▸ **WHAT NEEDS TO BE DONE**
Can you write out the entries from the line with "Screen dimensions: 1568x764" to the line with "point(260,97)", both included, swapping "info dot" for "info icon" and changing nothing else? Give only those lines and leave the pictures out.
--
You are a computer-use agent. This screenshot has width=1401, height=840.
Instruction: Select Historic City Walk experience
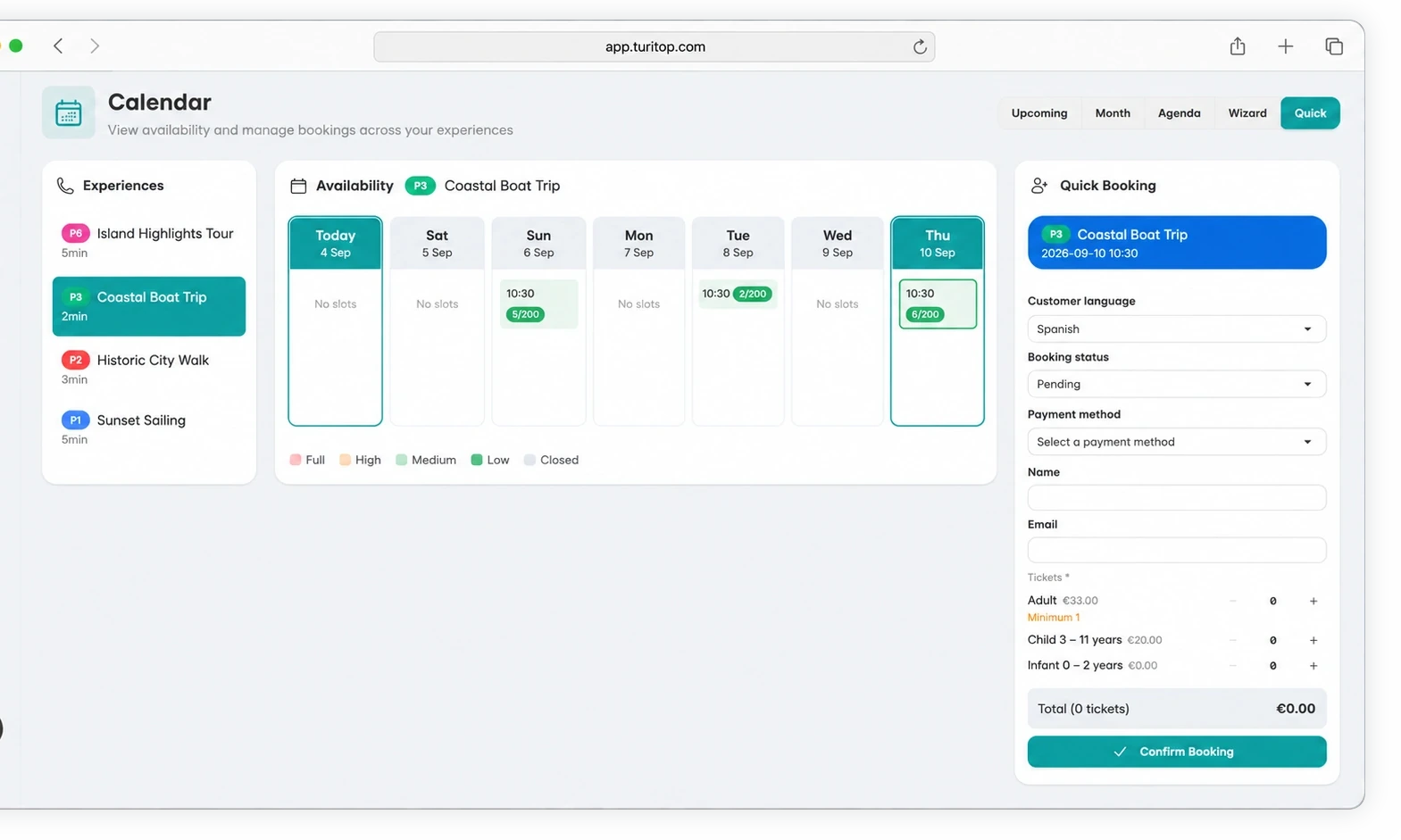[149, 369]
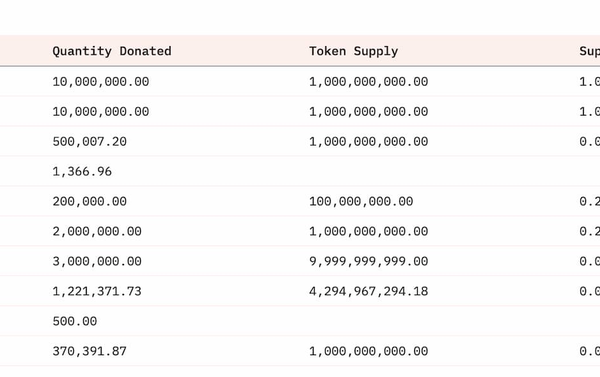Select the 9,999,999,999.00 token supply value
Image resolution: width=600 pixels, height=377 pixels.
pos(368,261)
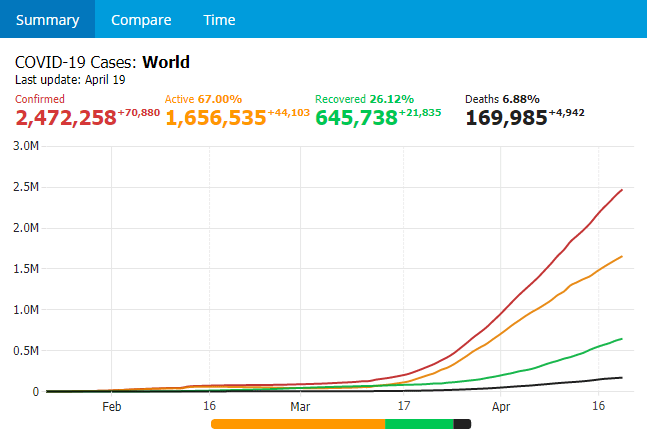
Task: Click the green segment of the ratio bar
Action: point(419,424)
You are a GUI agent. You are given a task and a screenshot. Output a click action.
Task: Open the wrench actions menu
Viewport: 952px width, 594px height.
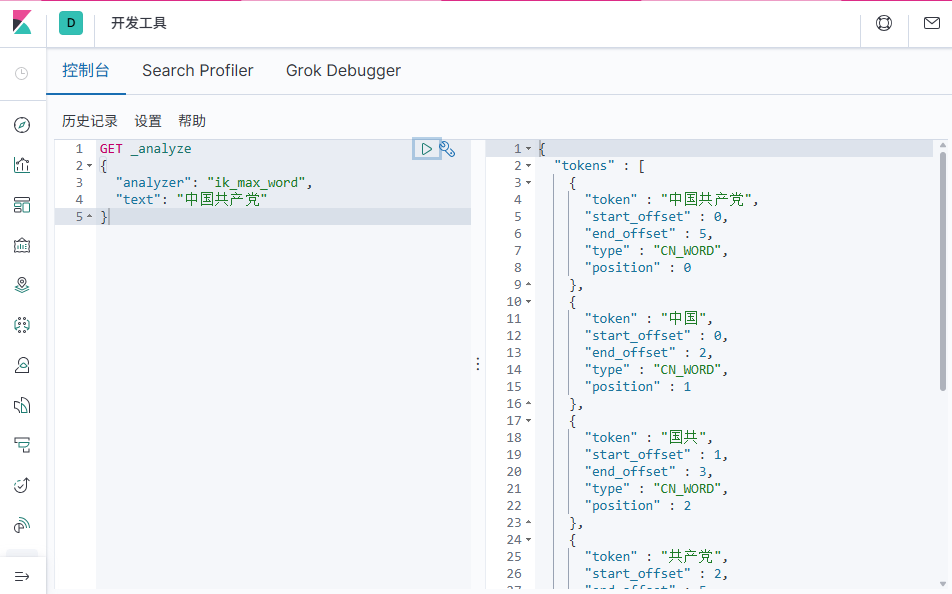pyautogui.click(x=448, y=149)
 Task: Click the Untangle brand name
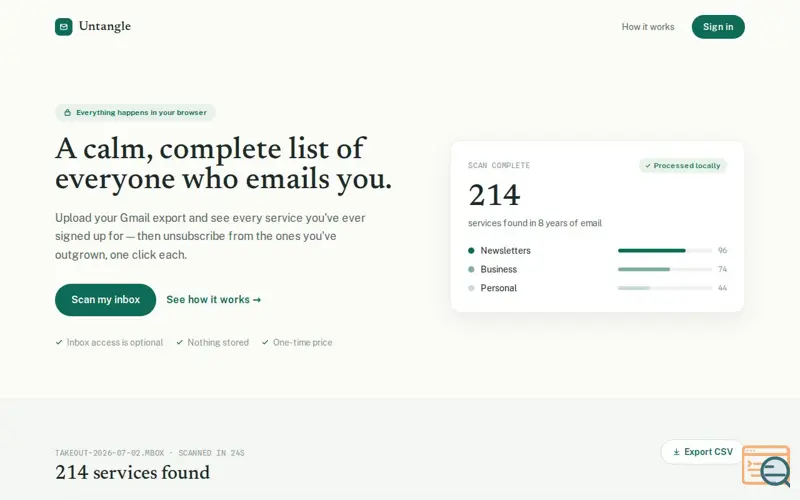click(105, 27)
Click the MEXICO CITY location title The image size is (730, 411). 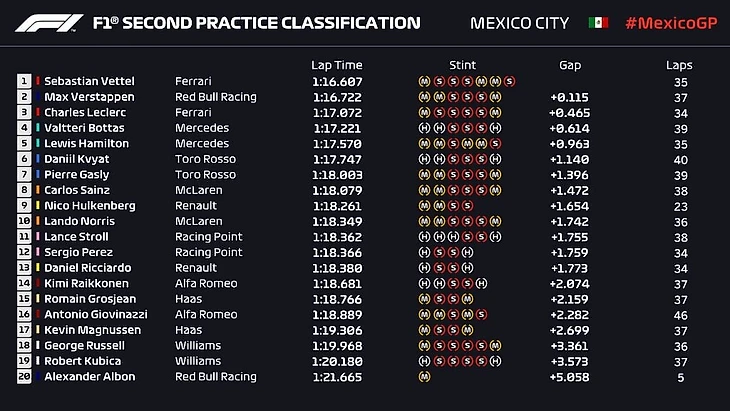pyautogui.click(x=519, y=23)
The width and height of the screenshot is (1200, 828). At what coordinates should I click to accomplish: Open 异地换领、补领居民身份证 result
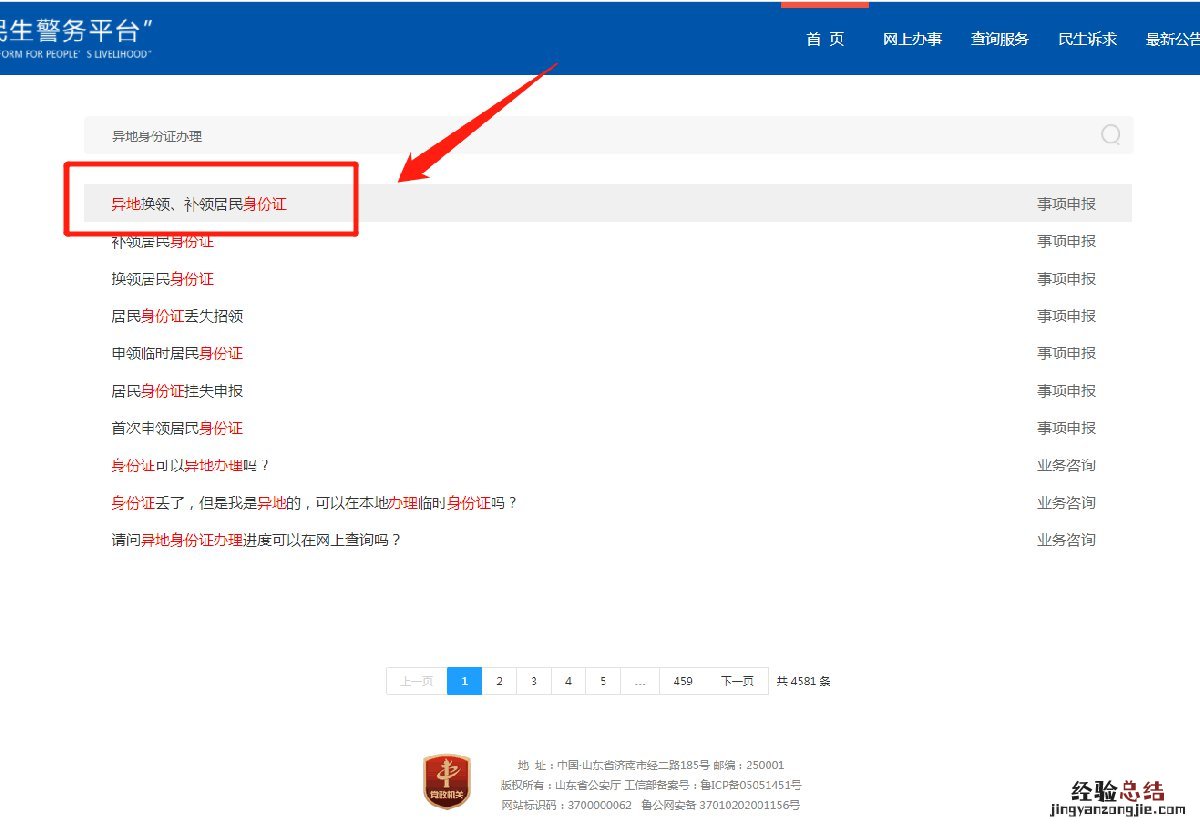click(x=199, y=204)
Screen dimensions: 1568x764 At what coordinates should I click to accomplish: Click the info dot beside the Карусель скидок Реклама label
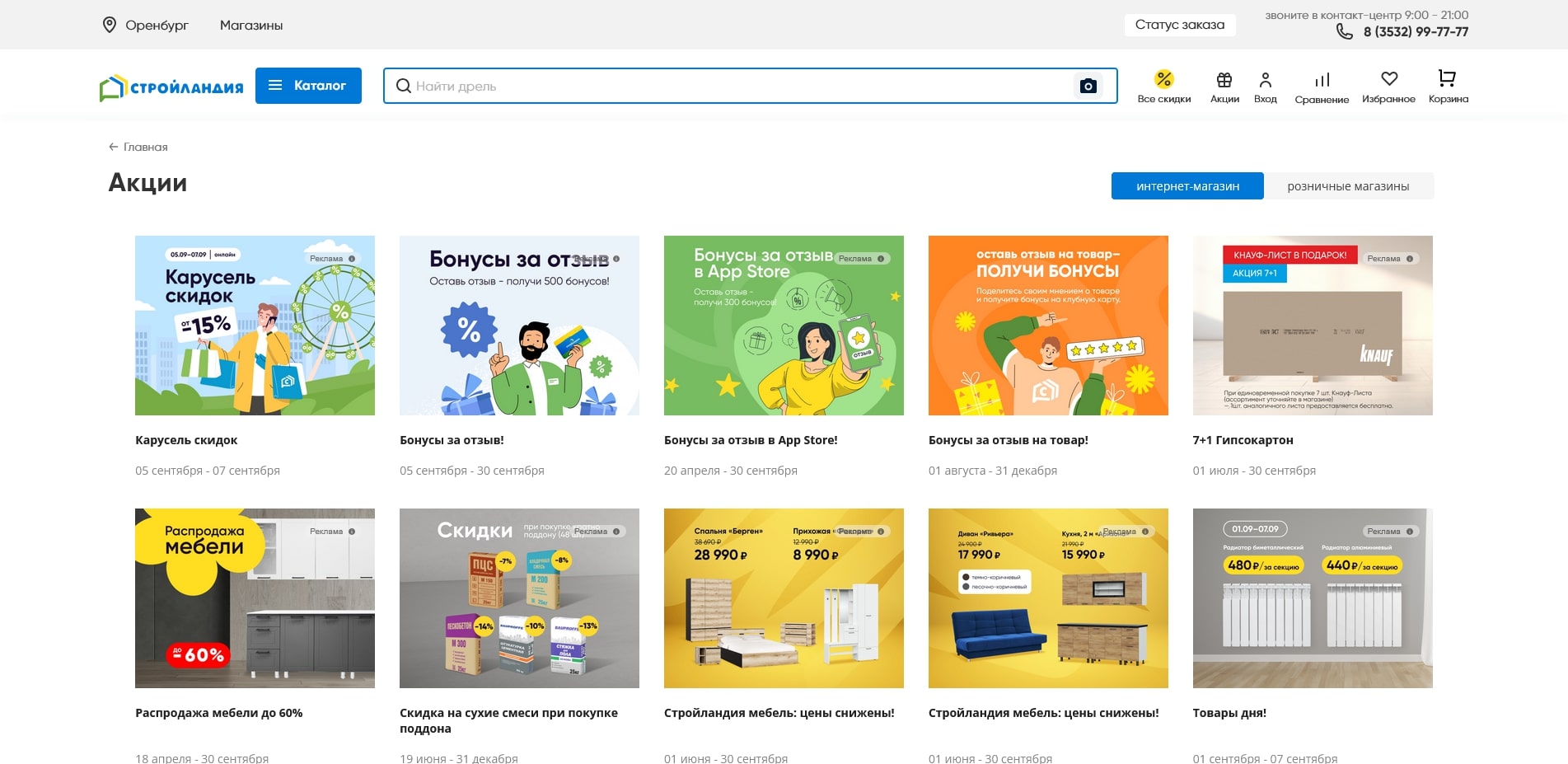click(x=352, y=259)
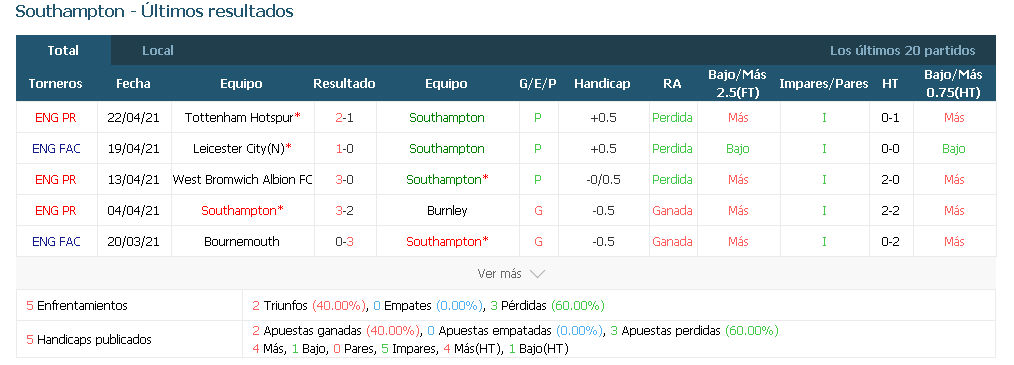The width and height of the screenshot is (1014, 365).
Task: Click ENG FAC tournament on 19/04/21 row
Action: click(56, 148)
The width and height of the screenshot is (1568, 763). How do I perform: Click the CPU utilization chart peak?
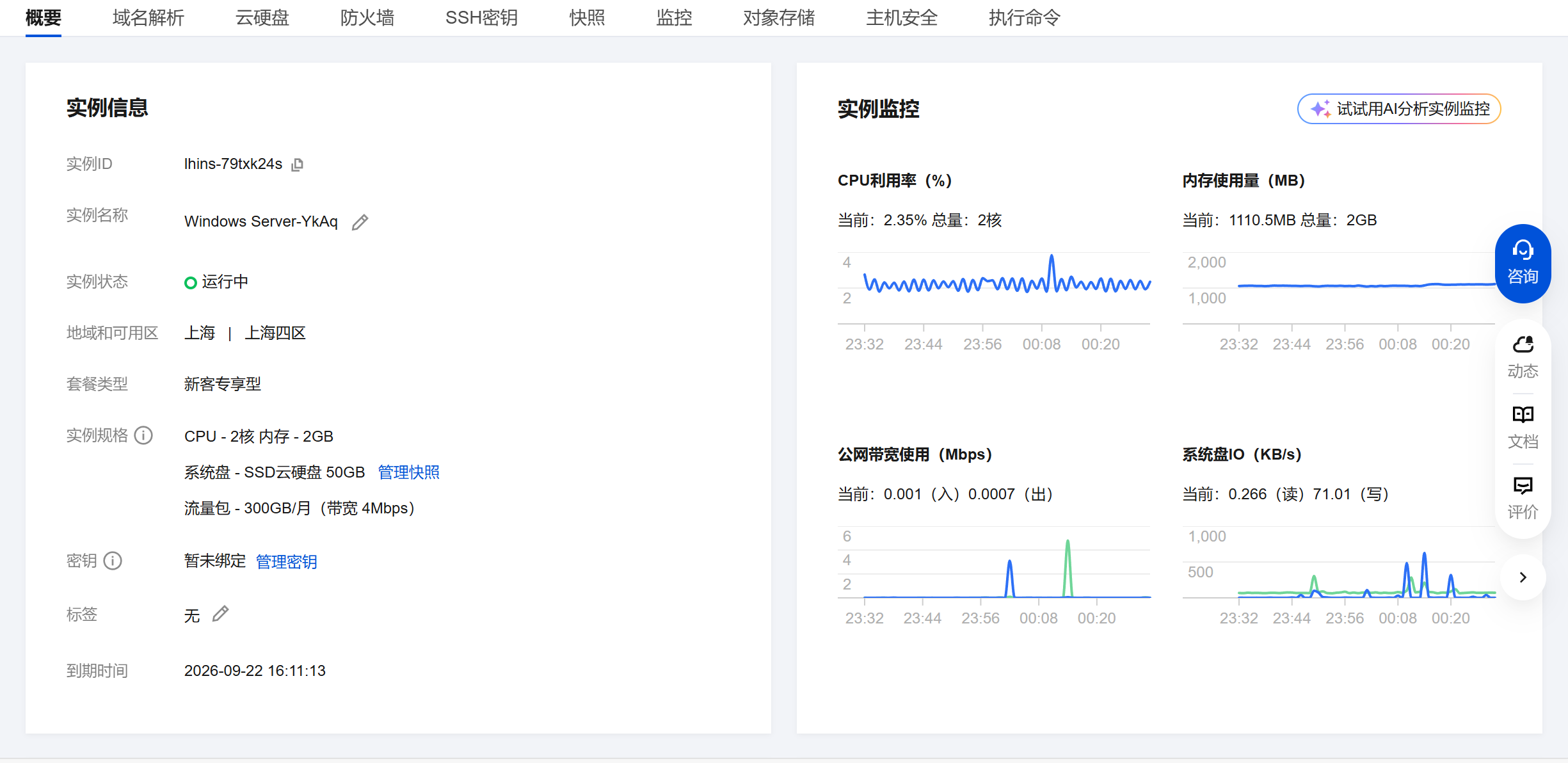point(1052,256)
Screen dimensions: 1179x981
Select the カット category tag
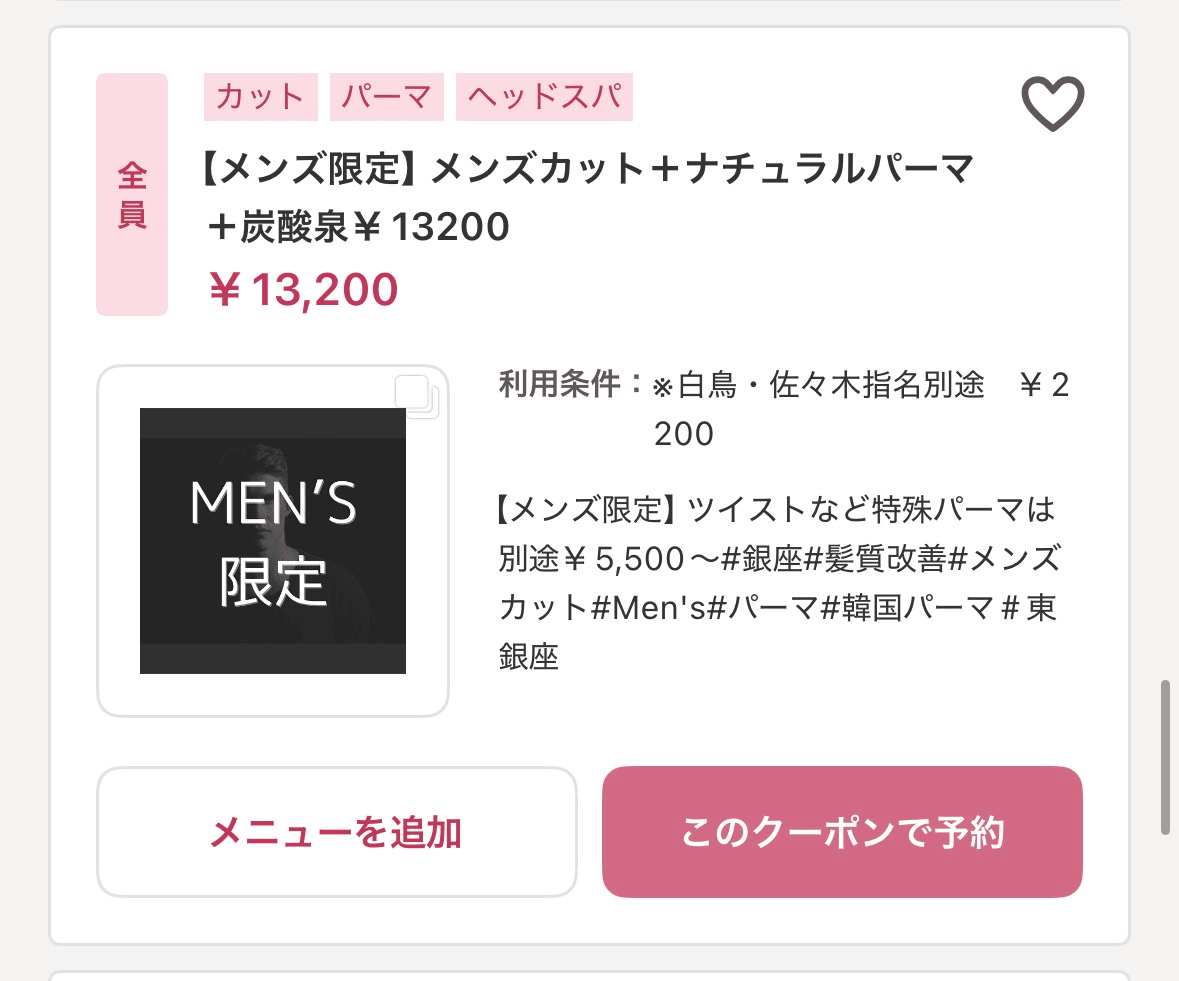point(260,97)
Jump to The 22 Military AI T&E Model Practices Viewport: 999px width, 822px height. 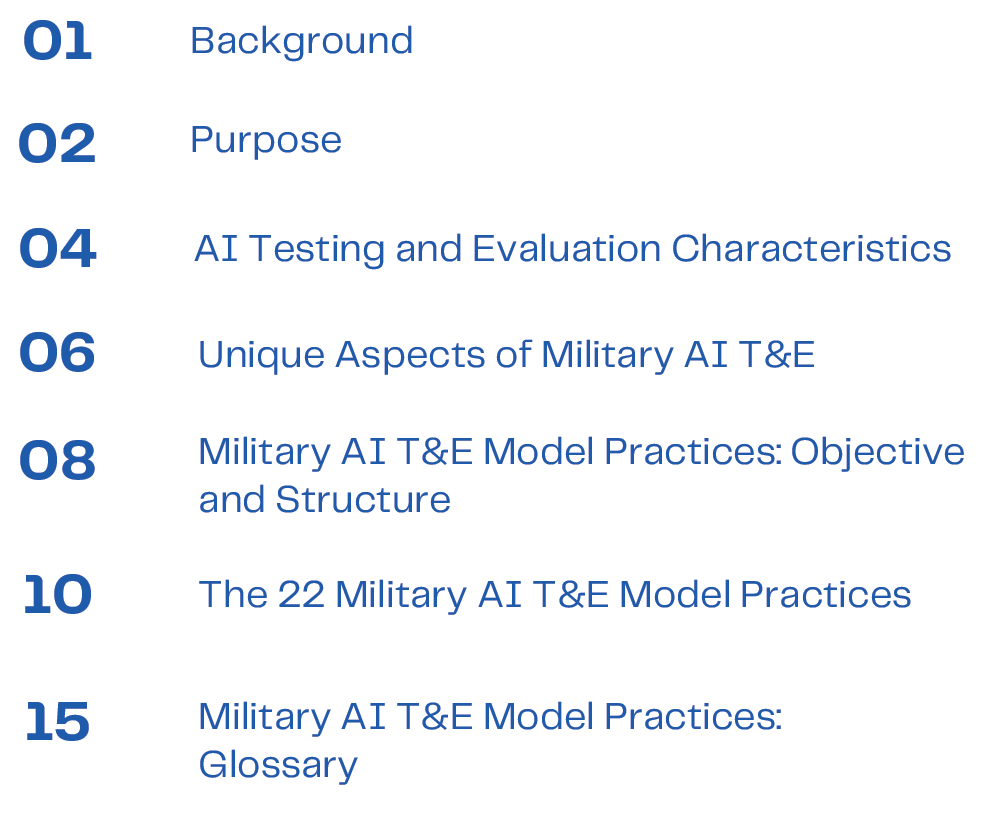click(554, 595)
--
▸ **CORRECT OUTPUT**
Screen dimensions: 1568x764 At what coordinates should I click to accomplish: Click the info icon beside the Карусель скидок Реклама label
click(x=352, y=259)
The width and height of the screenshot is (1014, 365).
Task: Click ENG FAC tournament on 19/04/21 row
Action: click(56, 148)
The width and height of the screenshot is (1568, 763). How do I perform: Click the CPU utilization chart peak?
point(1052,256)
Screen dimensions: 1179x981
Select the カット category tag
point(260,97)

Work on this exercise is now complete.